Please arrange the lines of the records, starting at the line containing "You are a computer-use" and ending at the end of the records, as a JSON list of strings with one string per line. Skip blank lines and leave the pictures out.

### EXTRACTED DATA ###

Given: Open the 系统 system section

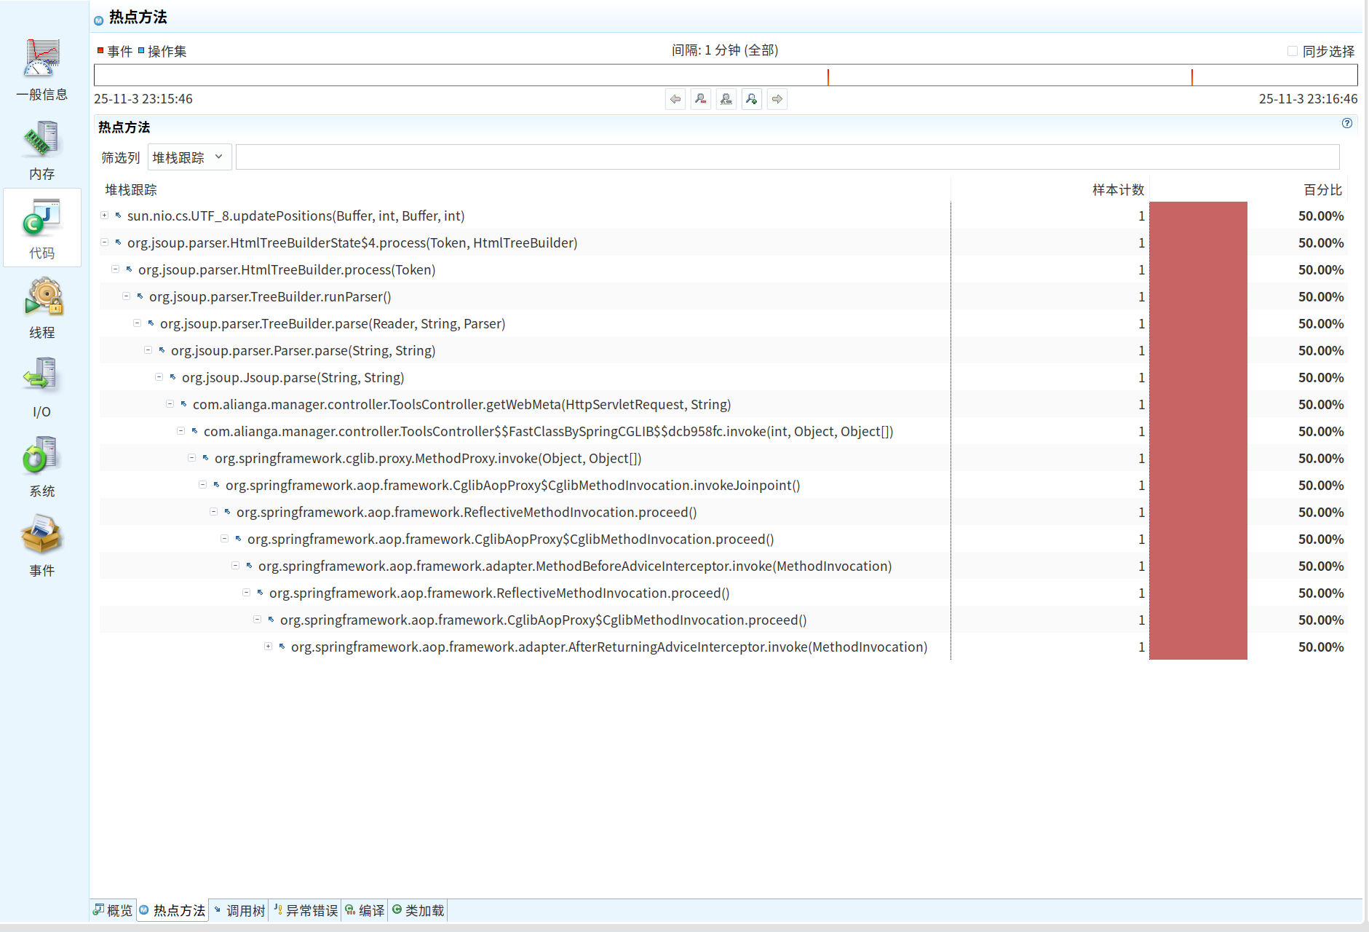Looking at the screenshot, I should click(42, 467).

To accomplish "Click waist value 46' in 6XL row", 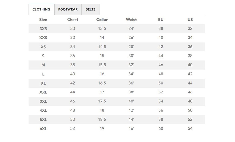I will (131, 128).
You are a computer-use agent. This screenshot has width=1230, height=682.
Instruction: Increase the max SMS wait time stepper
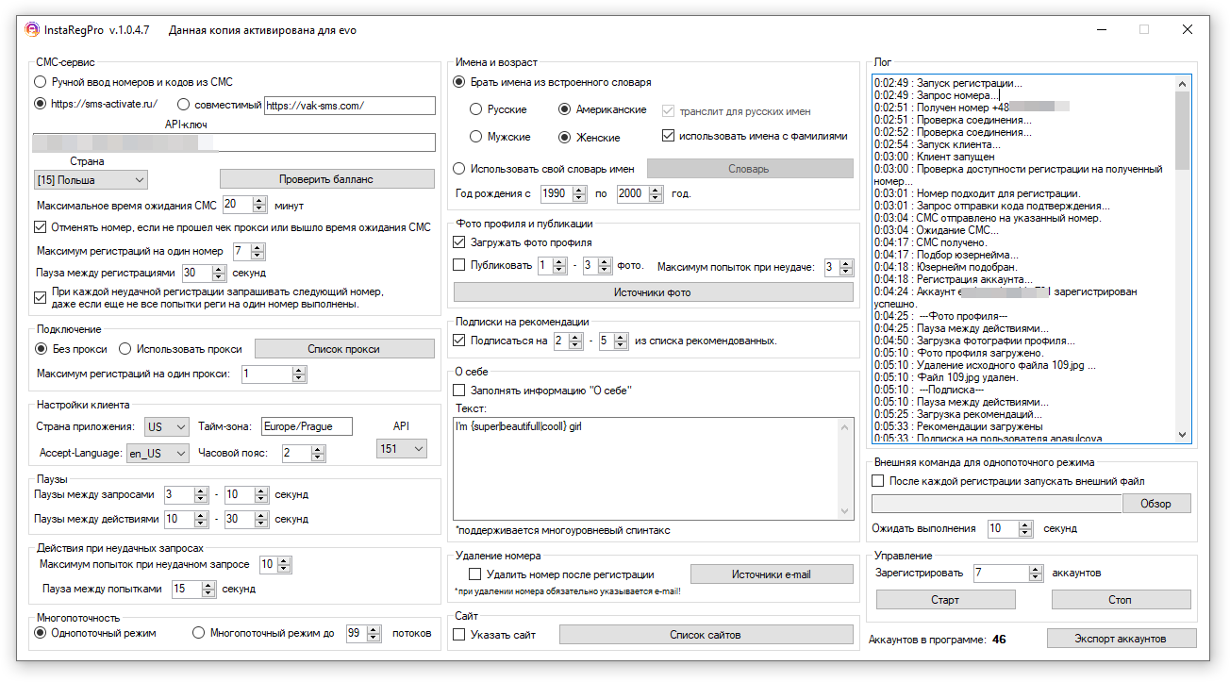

###

EXERCISE OUTPUT ▸
[
  "You are a computer-use agent. This screenshot has width=1230, height=682.",
  "Instruction: Increase the max SMS wait time stepper"
]